This repository is dedicated to replicating the results displayed in our study currently under revision for publication in a peer-reviewed journal. It includes all necessary Python scripts, data processing tools, and documentation needed to reproduce the findings as presented in our submission. Our goal is to facilitate transparency, validation, and further research by providing a comprehensive and accessible resource for replicating our study's results.
This guide provides step-by-step instructions to set up the virtual environment required for running the Python analysis code.
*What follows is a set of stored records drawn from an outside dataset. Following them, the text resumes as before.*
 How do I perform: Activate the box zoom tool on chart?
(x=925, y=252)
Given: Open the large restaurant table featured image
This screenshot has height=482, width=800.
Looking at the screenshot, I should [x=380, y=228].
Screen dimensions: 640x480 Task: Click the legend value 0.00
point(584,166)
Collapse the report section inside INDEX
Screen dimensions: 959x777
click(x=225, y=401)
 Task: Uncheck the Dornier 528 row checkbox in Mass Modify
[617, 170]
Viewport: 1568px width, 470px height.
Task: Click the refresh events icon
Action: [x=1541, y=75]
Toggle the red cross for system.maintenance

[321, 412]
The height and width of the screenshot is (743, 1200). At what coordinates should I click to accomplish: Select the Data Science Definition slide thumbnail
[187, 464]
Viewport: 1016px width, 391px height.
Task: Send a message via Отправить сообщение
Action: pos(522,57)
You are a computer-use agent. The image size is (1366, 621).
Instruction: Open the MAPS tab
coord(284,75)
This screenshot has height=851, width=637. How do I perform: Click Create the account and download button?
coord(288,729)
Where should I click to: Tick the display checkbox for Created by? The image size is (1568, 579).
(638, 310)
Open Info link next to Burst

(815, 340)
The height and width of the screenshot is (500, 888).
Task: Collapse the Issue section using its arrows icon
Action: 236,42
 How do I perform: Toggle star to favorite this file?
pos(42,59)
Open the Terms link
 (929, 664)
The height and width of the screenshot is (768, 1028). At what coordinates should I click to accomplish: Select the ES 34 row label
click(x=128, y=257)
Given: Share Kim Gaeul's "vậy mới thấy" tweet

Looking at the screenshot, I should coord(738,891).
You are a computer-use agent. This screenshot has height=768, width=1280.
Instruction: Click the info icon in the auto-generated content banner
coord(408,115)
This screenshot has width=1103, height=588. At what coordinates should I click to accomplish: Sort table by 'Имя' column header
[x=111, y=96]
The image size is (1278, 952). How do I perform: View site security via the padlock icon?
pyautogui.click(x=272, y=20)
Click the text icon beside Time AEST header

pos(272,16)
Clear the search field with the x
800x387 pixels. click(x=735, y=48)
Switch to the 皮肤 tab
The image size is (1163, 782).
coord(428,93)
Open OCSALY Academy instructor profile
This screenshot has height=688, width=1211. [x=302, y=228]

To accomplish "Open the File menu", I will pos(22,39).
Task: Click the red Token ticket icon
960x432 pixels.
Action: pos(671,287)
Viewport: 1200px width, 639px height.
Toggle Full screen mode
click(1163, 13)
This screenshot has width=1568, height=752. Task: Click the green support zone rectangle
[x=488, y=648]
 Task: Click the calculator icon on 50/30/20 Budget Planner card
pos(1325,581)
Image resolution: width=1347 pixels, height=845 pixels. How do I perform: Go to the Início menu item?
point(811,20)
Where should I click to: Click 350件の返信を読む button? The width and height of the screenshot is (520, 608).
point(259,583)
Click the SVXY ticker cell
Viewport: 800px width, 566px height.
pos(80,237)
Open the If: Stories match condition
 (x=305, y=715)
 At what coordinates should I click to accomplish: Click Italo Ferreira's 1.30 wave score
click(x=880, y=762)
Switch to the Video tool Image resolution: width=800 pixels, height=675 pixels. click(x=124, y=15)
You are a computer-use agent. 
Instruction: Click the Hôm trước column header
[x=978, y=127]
The code utilizes several libraries including matplotlib
, numpy
, pandas
, mpl_toolkits.axes_grid1
, seaborn
, and scipy
.
- Python (latest stable release recommended)
- Git (for version control, optional)
- Command Line Interface (CLI) such as Terminal on MacOS/Linux or Command Prompt/Powershell on Windows.
If the code is hosted on a version control platform like GitHub:
git clone [URL of the Repository]
cd [Repository Name]
Navigate to the project directory and create a virtual environment.
# On MacOS/Linux
python3 -m venv venv
# On Windows
python -m venv venv
Activate the created virtual environment.
# On MacOS/Linux
source venv/bin/activate
# On Windows
venv\Scripts\activate
Install the required libraries using the provided requirements.txt
or environment.yml
.
pip install -r requirements.txt
After running the code, you can deactivate the virtual environment.
deactivate
If you encounter any issues with library versions or compatibility, ensure you're using the Python version recommended and the correct versions of the libraries as specified in requirements.txt
.
- Ensure that your data files, if any, are placed in the designated directories as per the project's file structure.
- For any specific configurations or environment variables, refer to the project's documentation.